20:00 Uhr : Jour fixe. Schöne neue Arbeitswelt: Der Zwang zur Selbstverwirklichung gegen die graue Bürohierarchie? Moderierte Diskussionsrunde mit der Organisationsentwicklerin Mag. Margit Liebhart und Christoph Fahle, Mitbegründer eines der ersten „Co-Working-Spaces“ im deutschsprachigen Raum, Berlin

Nach wie vor sind genau definierte und hierarchische Strukturen in der Arbeitswelt gegenwärtig. Fixe Arbeitszeiten, Kontrollen sowie unterschiedliche, auf Ausbildung, Position und Tätigkeit beruhende Gehälter scheinen selbstverständlich zu sein. Als Gegenmodell dazu haben sich die sogenannten „Neuen Selbstständigen“ etabliert, die abseits von klassischen Arbeits- und Organisationsstrukturen selbstbestimmt ihren Tätigkeiten nachgehen. Läuft der Traum der Selbstverwirklichung als eigenEr ChefIn auf Selbstausbeutung hinaus? Selbstständigkeit und Flexibilität werden nun nicht mehr von Vorgesetzten, sondern von zahlenden Kunden erwartet und von Konkurrent_innen möglicherweise noch besser umgesetzt. Soziale Absicherung ist in vielen Fällen nicht gegeben und eine gewerkschaftliche Organisation aufgrund der verschiedenen Arbeitsgebiete schwierig. Das Modell der sogenannten “Co-Working-Spaces”, das sich vor diesem Hintergrund entwickelt hat, soll sowohl der grauen Bürohierarchie als auch der sozialen Isolierung entgegenwirken, der von zu Hause aus Arbeitende oft ausgesetzt sind, und Vernetzung sowie ökologische Nachhaltigkeit erwirken. Inwiefern stellt dieses Modell eine echte Alternative dar, inwiefern wird damit lediglich Symptombehandlung betrieben und inwiefern arbeitet es jenen Marktlogiken zu, mit denen prekäre Arbeitssituationen einhergehen?

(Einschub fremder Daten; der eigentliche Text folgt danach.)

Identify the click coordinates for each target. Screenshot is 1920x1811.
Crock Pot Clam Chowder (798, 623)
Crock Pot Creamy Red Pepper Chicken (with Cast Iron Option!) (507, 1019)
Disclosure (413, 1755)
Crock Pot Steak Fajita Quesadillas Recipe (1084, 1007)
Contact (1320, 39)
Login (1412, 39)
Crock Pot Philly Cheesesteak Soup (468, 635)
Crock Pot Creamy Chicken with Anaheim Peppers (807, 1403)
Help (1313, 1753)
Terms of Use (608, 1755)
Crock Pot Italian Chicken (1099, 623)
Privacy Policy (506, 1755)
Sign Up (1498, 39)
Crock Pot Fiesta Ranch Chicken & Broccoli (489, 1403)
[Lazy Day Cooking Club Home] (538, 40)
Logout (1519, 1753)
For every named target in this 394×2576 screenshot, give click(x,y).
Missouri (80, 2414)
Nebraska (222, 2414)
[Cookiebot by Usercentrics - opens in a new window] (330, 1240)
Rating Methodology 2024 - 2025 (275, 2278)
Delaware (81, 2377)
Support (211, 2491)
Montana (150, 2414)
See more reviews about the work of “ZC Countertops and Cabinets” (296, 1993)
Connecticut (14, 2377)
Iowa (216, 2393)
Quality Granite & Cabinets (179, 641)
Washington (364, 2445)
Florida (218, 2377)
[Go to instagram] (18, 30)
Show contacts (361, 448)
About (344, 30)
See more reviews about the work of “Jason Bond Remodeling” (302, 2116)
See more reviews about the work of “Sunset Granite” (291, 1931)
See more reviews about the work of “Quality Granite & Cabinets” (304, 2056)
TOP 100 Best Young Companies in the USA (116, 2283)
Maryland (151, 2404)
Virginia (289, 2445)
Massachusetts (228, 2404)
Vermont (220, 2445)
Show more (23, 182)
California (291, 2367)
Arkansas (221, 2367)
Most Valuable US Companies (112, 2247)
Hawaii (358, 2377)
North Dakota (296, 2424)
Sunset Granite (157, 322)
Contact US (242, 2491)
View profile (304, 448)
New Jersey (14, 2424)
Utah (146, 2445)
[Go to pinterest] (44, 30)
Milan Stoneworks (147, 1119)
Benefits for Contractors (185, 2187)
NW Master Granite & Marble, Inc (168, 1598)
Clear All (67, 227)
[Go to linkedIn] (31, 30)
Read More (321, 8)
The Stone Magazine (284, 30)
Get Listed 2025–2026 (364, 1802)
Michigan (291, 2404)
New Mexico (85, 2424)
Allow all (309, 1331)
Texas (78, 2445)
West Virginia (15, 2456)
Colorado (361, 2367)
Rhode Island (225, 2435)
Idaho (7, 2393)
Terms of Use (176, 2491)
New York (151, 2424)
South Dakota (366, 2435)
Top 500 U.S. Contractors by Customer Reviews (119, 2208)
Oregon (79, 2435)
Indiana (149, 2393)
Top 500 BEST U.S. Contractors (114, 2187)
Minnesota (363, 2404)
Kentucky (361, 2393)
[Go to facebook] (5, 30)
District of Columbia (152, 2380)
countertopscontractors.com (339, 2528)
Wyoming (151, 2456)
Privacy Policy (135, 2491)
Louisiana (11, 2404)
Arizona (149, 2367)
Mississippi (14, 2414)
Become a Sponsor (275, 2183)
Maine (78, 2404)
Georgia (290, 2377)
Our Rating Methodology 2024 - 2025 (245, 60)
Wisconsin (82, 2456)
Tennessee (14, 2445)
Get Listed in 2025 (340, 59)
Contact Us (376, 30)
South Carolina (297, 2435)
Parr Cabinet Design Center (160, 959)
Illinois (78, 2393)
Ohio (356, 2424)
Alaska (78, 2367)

22:00 Uhr: Feierabend! Konzert der Wiener Post-Punk Band Luise Pop in der p.m.k. Eintritt: 5,- €

Mit einem fulminanten Konzert starten wir in den wohlverdienten Feierabend und lassen Luise Pop für uns arbeiten. Ja, Musik ist auch Arbeit! Angetrieben von eskapistischem Übermut rasen sie wie irre Lemminge rumpelnd und polternd den Abgrund entlang: Luise Pop wissen ganz genau, dass der eigenen koketten Post-Punk-Abgeklärtheit nicht zu trauen ist, und ergeben sich einer eleganten Melancholie, die als Echo aus jenen Zeiten widerhallt, in denen ein Pop-Song in zweieinhalb Minuten noch die Welt aus den Angeln heben konnte.